__The request__
Reproduce every line of the listing below without changing anything.

— begin Records for processing —

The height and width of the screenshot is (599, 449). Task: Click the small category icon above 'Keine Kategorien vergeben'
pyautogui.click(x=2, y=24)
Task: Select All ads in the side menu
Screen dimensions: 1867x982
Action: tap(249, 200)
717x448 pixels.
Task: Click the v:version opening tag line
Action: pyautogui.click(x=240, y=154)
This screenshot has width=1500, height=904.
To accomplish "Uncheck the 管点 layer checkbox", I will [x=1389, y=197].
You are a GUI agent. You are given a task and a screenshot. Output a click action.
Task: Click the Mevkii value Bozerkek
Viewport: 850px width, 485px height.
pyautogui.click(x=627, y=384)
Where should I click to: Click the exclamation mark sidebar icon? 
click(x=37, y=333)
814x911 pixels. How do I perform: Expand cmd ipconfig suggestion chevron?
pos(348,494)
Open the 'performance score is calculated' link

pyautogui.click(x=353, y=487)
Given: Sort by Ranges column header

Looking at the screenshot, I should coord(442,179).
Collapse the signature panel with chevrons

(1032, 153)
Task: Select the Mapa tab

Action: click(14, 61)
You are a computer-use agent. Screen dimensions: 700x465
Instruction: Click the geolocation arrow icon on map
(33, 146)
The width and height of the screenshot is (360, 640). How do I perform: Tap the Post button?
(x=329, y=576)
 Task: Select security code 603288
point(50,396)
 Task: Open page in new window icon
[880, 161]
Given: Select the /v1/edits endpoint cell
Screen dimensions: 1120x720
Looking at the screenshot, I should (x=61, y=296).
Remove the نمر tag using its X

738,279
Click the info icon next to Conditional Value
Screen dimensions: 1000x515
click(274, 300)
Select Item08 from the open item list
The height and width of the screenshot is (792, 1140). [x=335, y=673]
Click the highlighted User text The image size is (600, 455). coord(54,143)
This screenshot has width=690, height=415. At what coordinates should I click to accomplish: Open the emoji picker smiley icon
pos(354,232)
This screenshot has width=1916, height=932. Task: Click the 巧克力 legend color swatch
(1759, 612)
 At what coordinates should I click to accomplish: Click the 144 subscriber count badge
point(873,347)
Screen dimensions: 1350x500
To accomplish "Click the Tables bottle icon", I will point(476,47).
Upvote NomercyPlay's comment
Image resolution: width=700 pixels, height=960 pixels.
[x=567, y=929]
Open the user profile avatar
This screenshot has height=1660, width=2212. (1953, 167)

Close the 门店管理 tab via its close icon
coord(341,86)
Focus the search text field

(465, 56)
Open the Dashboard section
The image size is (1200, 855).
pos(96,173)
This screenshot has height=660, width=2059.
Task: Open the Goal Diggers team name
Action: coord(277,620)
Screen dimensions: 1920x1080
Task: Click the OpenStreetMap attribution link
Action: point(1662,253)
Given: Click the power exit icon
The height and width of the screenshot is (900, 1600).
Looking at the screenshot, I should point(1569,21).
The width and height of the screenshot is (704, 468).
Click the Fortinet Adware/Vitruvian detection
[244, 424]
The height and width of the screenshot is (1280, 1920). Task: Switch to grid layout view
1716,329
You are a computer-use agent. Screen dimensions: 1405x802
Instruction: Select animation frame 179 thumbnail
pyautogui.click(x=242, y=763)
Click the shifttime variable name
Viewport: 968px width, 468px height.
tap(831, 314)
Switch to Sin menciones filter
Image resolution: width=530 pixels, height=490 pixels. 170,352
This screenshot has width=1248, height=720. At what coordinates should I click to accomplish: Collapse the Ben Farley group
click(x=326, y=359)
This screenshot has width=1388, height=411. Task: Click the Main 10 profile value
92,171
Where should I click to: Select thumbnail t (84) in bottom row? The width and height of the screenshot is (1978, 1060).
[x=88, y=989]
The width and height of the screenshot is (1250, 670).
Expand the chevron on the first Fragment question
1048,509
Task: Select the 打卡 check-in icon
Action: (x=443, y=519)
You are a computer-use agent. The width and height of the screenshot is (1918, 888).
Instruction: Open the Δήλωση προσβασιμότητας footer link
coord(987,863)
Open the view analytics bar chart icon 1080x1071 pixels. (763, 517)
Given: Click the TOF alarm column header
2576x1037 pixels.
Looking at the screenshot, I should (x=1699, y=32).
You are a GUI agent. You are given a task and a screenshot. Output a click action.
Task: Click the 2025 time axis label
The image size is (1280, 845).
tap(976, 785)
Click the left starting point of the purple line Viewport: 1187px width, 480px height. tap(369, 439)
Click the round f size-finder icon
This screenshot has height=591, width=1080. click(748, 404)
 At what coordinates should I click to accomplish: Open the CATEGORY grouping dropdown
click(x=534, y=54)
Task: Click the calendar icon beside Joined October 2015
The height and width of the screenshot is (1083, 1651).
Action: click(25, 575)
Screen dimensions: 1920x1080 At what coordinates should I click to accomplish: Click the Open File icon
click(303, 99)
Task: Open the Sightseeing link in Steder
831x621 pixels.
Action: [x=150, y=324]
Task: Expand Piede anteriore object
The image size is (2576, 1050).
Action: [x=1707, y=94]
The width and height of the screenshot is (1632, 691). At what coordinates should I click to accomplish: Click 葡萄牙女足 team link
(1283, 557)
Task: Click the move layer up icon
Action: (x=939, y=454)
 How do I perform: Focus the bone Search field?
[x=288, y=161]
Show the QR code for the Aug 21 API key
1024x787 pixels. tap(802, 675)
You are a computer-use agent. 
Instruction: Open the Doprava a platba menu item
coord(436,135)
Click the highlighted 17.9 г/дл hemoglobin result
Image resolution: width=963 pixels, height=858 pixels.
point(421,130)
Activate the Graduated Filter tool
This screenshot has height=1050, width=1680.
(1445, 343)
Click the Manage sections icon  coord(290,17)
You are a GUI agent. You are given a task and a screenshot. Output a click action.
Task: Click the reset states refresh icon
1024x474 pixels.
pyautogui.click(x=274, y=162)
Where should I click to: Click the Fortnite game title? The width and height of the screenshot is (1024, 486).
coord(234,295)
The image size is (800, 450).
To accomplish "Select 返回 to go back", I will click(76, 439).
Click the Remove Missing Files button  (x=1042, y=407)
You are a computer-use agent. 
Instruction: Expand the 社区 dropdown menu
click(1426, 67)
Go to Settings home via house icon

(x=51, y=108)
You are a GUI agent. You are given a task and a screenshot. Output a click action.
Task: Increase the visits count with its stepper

— end Records for processing —

__Worked solution__
The height and width of the screenshot is (599, 449). Task: Click the small category icon above 'Keine Kategorien vergeben'
pyautogui.click(x=2, y=24)
Task: Select All ads in the side menu
Screen dimensions: 1867x982
Action: tap(249, 200)
717x448 pixels.
Task: Click the v:version opening tag line
Action: pyautogui.click(x=240, y=154)
This screenshot has width=1500, height=904.
To accomplish "Uncheck the 管点 layer checkbox", I will [x=1389, y=197].
You are a GUI agent. You are given a task and a screenshot. Output a click action.
Task: Click the Mevkii value Bozerkek
Viewport: 850px width, 485px height.
pyautogui.click(x=627, y=384)
Where should I click to: Click the exclamation mark sidebar icon? 
click(x=37, y=333)
814x911 pixels. How do I perform: Expand cmd ipconfig suggestion chevron?
pos(348,494)
Open the 'performance score is calculated' link

pyautogui.click(x=353, y=487)
Given: Sort by Ranges column header

Looking at the screenshot, I should coord(442,179).
Collapse the signature panel with chevrons

(1032, 153)
Task: Select the Mapa tab

Action: click(14, 61)
You are a computer-use agent. Screen dimensions: 700x465
Instruction: Click the geolocation arrow icon on map
(33, 146)
The width and height of the screenshot is (360, 640). How do I perform: Tap the Post button?
(x=329, y=576)
 Task: Select security code 603288
point(50,396)
 Task: Open page in new window icon
[880, 161]
Given: Select the /v1/edits endpoint cell
Screen dimensions: 1120x720
Looking at the screenshot, I should (x=61, y=296).
Remove the نمر tag using its X

738,279
Click the info icon next to Conditional Value
Screen dimensions: 1000x515
click(274, 300)
Select Item08 from the open item list
The height and width of the screenshot is (792, 1140). [x=335, y=673]
Click the highlighted User text The image size is (600, 455). coord(54,143)
This screenshot has width=690, height=415. At what coordinates should I click to accomplish: Open the emoji picker smiley icon
pos(354,232)
This screenshot has width=1916, height=932. Task: Click the 巧克力 legend color swatch
(1759, 612)
 At what coordinates should I click to accomplish: Click the 144 subscriber count badge
point(873,347)
Screen dimensions: 1350x500
To accomplish "Click the Tables bottle icon", I will point(476,47).
Upvote NomercyPlay's comment
Image resolution: width=700 pixels, height=960 pixels.
[x=567, y=929]
Open the user profile avatar
This screenshot has height=1660, width=2212. (1953, 167)

Close the 门店管理 tab via its close icon
coord(341,86)
Focus the search text field

(465, 56)
Open the Dashboard section
The image size is (1200, 855).
pos(96,173)
This screenshot has height=660, width=2059.
Task: Open the Goal Diggers team name
Action: coord(277,620)
Screen dimensions: 1920x1080
Task: Click the OpenStreetMap attribution link
Action: point(1662,253)
Given: Click the power exit icon
The height and width of the screenshot is (900, 1600).
Looking at the screenshot, I should point(1569,21).
The width and height of the screenshot is (704, 468).
Click the Fortinet Adware/Vitruvian detection
[244, 424]
The height and width of the screenshot is (1280, 1920). Task: Switch to grid layout view
1716,329
You are a computer-use agent. Screen dimensions: 1405x802
Instruction: Select animation frame 179 thumbnail
pyautogui.click(x=242, y=763)
Click the shifttime variable name
Viewport: 968px width, 468px height.
tap(831, 314)
Switch to Sin menciones filter
Image resolution: width=530 pixels, height=490 pixels. 170,352
This screenshot has width=1248, height=720. At what coordinates should I click to accomplish: Collapse the Ben Farley group
click(x=326, y=359)
This screenshot has width=1388, height=411. Task: Click the Main 10 profile value
92,171
Where should I click to: Select thumbnail t (84) in bottom row? The width and height of the screenshot is (1978, 1060).
[x=88, y=989]
The width and height of the screenshot is (1250, 670).
Expand the chevron on the first Fragment question
1048,509
Task: Select the 打卡 check-in icon
Action: (x=443, y=519)
You are a computer-use agent. The width and height of the screenshot is (1918, 888).
Instruction: Open the Δήλωση προσβασιμότητας footer link
coord(987,863)
Open the view analytics bar chart icon 1080x1071 pixels. (763, 517)
Given: Click the TOF alarm column header
2576x1037 pixels.
Looking at the screenshot, I should (x=1699, y=32).
You are a GUI agent. You are given a task and a screenshot. Output a click action.
Task: Click the 2025 time axis label
The image size is (1280, 845).
tap(976, 785)
Click the left starting point of the purple line Viewport: 1187px width, 480px height. tap(369, 439)
Click the round f size-finder icon
This screenshot has height=591, width=1080. click(748, 404)
 At what coordinates should I click to accomplish: Open the CATEGORY grouping dropdown
click(x=534, y=54)
Task: Click the calendar icon beside Joined October 2015
The height and width of the screenshot is (1083, 1651).
Action: click(25, 575)
Screen dimensions: 1920x1080 At what coordinates should I click to accomplish: Click the Open File icon
click(303, 99)
Task: Open the Sightseeing link in Steder
831x621 pixels.
Action: [x=150, y=324]
Task: Expand Piede anteriore object
The image size is (2576, 1050).
Action: [x=1707, y=94]
The width and height of the screenshot is (1632, 691). At what coordinates should I click to accomplish: Click 葡萄牙女足 team link
(1283, 557)
Task: Click the move layer up icon
Action: (x=939, y=454)
 How do I perform: Focus the bone Search field?
[x=288, y=161]
Show the QR code for the Aug 21 API key
1024x787 pixels. tap(802, 675)
You are a computer-use agent. 
Instruction: Open the Doprava a platba menu item
coord(436,135)
Click the highlighted 17.9 г/дл hemoglobin result
Image resolution: width=963 pixels, height=858 pixels.
point(421,130)
Activate the Graduated Filter tool
This screenshot has height=1050, width=1680.
(1445, 343)
Click the Manage sections icon  coord(290,17)
You are a GUI agent. You are given a task and a screenshot. Output a click action.
Task: Click the reset states refresh icon
1024x474 pixels.
pyautogui.click(x=274, y=162)
Where should I click to: Click the Fortnite game title? The width and height of the screenshot is (1024, 486).
coord(234,295)
The image size is (800, 450).
To accomplish "Select 返回 to go back", I will click(76, 439).
Click the Remove Missing Files button  (x=1042, y=407)
You are a computer-use agent. 
Instruction: Expand the 社区 dropdown menu
click(1426, 67)
Go to Settings home via house icon

(x=51, y=108)
You are a GUI agent. You are given a task and a screenshot. Output a click action.
Task: Increase the visits count with its stepper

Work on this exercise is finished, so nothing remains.